Assigned task -> Where in the data below does the word "computer" appear? Copy each line that holds it.

Pixel coordinate grounding data:
══════════
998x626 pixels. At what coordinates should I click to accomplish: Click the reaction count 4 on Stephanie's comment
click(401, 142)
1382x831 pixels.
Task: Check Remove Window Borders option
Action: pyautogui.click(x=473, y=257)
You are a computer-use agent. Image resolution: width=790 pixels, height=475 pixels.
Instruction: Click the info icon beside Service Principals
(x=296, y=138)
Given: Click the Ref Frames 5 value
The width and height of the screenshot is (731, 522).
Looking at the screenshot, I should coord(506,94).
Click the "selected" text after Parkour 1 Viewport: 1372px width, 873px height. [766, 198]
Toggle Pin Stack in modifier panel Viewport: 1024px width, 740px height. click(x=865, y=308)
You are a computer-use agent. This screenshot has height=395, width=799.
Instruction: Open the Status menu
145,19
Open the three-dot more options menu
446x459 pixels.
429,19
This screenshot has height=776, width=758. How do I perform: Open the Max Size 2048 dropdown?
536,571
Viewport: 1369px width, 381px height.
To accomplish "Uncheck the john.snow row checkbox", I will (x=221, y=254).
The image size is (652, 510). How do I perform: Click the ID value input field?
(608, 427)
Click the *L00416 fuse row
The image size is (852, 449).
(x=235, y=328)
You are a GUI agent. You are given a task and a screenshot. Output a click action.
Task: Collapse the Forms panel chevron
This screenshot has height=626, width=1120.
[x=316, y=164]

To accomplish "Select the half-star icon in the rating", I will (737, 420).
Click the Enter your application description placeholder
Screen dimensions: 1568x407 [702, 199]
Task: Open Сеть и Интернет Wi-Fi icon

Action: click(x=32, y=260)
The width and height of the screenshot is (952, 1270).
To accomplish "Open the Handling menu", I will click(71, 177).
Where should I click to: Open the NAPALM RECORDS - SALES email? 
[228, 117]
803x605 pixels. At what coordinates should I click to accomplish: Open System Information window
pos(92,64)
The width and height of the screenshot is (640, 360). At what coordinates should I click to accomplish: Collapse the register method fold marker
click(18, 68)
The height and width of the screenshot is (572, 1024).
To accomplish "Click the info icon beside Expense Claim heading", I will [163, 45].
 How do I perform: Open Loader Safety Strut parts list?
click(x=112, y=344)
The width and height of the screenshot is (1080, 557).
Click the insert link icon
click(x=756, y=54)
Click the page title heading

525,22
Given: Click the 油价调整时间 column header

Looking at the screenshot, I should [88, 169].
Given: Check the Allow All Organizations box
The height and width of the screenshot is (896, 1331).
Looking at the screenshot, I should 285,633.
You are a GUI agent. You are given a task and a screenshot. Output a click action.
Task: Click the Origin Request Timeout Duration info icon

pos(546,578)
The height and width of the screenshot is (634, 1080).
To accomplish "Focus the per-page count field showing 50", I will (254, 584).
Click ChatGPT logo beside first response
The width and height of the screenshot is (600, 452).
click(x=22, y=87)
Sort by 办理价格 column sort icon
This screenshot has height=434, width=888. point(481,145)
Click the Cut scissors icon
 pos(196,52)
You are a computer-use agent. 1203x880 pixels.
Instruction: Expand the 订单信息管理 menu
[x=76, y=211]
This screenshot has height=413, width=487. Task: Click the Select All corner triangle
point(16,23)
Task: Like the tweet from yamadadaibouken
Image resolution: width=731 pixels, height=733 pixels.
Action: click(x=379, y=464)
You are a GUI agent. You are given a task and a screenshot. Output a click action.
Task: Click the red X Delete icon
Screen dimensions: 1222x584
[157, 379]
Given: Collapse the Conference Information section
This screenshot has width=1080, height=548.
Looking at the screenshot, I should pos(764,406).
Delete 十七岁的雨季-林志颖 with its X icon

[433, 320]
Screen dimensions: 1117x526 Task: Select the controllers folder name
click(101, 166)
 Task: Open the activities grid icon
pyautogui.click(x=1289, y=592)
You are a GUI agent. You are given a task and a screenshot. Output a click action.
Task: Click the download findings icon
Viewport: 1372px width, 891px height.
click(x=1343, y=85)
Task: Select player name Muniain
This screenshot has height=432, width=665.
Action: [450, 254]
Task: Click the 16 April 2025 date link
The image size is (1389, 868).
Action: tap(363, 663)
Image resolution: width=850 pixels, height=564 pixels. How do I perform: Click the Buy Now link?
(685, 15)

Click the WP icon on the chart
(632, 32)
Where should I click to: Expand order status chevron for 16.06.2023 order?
══════════
Result of the task ->
You are a computer-use agent. Image resolution: width=790 pixels, height=475 pixels.
You are a computer-use agent. This screenshot has height=395, width=799.
You are a computer-use agent. 1203x880 pixels.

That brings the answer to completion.